MONTREAL, Que. -- A report on illegal campaign financing has focused on the past activities of the Parti Quebecois in the latest ethics allegation to surface during the provincial election.
Radio-Canada says a former fundraiser for the PQ claimed to have received $10,000 in cash from the mayor of Laval, Gilles Vaillancourt, during the 1994 provincial election.
Its report says that Claude Vallee described the incident last summer in a written statement he gave to Quebec provincial police.
Political corruption has been a hot-button issue in the campaign for the Sept. 4 election, with all parties pointing fingers at each other.

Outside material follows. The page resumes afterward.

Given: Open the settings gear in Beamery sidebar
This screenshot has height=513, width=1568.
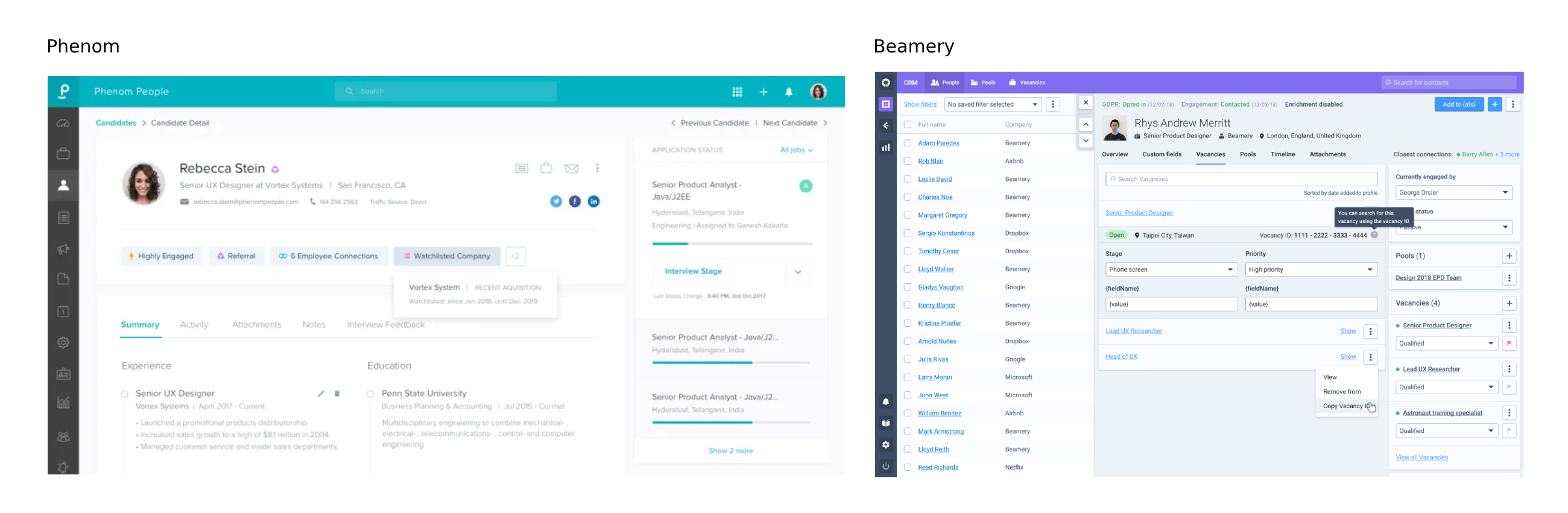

The French-language CBC, Radio-Canada, has in particular produced reports with incendiary suggestions about activities by people linked to all three major parties.
The first was a report about Premier Jean Charest's chat at a public event with a union official, one with alleged Mafia ties, who was under police investigation.
Then there was a story that a Coalition star candidate, Jacques Duchesneau, vastly under-reported the amount of cash his former mayoral campaign had raised.
Now the PQ's past fundraising practices have been called into question.
According to the network, Vallee gave the money to Michel Goyer, an organizer for then-PQ candidate David Cliche in the riding of Vimont.
In an interview with Radio-Canada, Vallee did not confirm or deny he collected the money. But Goyer and Cliche did deny they were ever offered such cash -- as did the mayor.
It's not the first time Vaillancourt has been forced to deny such activities. He also denied offering money during a provincial election to Liberal Vincent Auclair and former PQ cabinet minister Serge Menard.